By Justin Sink - 05/13/14 08:30 PM EDT
President Obama met with Syrian opposition leader Ahmad al-Jarba at the White House on Tuesday, and the U.S. looked to bolster support for the Syrian opposition, which has suffered significant recent losses in the ongoing and bloody civil war that has engulfed the country.
“Both sides reaffirmed their commitment to a political solution to the conflict that includes a transition to a new governing authority,” the White House said in a statement. “President Obama welcomed the Coalition’s leadership and constructive approach to dialogue, and encouraged the Coalition to further its vision for an inclusive government that represents all of the people of Syria.”
But according to The New York Times, al-Jarba was expected to press the president to step up that aid, including a request for antiaircraft missiles.
The United States so far has denied that it is sending lethal aid to the rebel groups on the ground in Syria, with administration officials expressing concern that weapons could fall into the wrong hands.
Earlier Tuesday, press secretary Jay Carney sidestepped questions about whether opposition leaders had assuaged those concerns.

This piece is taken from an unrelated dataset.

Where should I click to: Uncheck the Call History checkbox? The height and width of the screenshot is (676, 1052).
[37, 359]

“We provide significant assistance, and we’re committed to building the capacity of the moderate opposition, including through the provision of assistance to vetted members of the moderate armed opposition,” Carney said. “But we’re also not going to catalogue or detail every single type of the assistance that we provide. But when we provide that assistance, we make sure that the recipients of it are vetted and that they are members of the moderate opposition.”
Still, the meeting between Obama and al-Jarba came as the Assad regime appeared to be tightening its grip on Syria. Last week, rebels in the central city of Homs abandoned their positions after striking a deal with the Assad regime. In recent months, chlorine gas was reportedly deployed on the battlefield.

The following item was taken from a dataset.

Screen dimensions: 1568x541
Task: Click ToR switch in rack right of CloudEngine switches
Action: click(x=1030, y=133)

And on Tuesday, U.N. envoy to Syria Lakhdar Brahimi resigned after two years of attempting to strike a peace deal, another troubling sign for U.S. hopes of a negotiated solution that would remove Assad from power.
Carney acknowledged that the “conflict has gone on far too long and has cost far too many lives,” but pointed to the removal of 92 percent of Syria’s chemical weapons as a foreign policy victory.
In the meeting Tuesday afternoon, Obama offered his condemnation of the Assad regime’s “deliberate targeting of Syrian civilians through aerial bombardments — including the use of barrel bombs — and the denial of food and humanitarian assistance to civilians located in areas under siege by the regime.”
“President Obama and Ambassador [Susan] Rice emphasized the illegitimacy of the regime’s plans to hold elections and underscored that the United States stands with the moderate opposition and the Syrian people in their efforts to end the conflict and facilitate a political transition,” the White House said.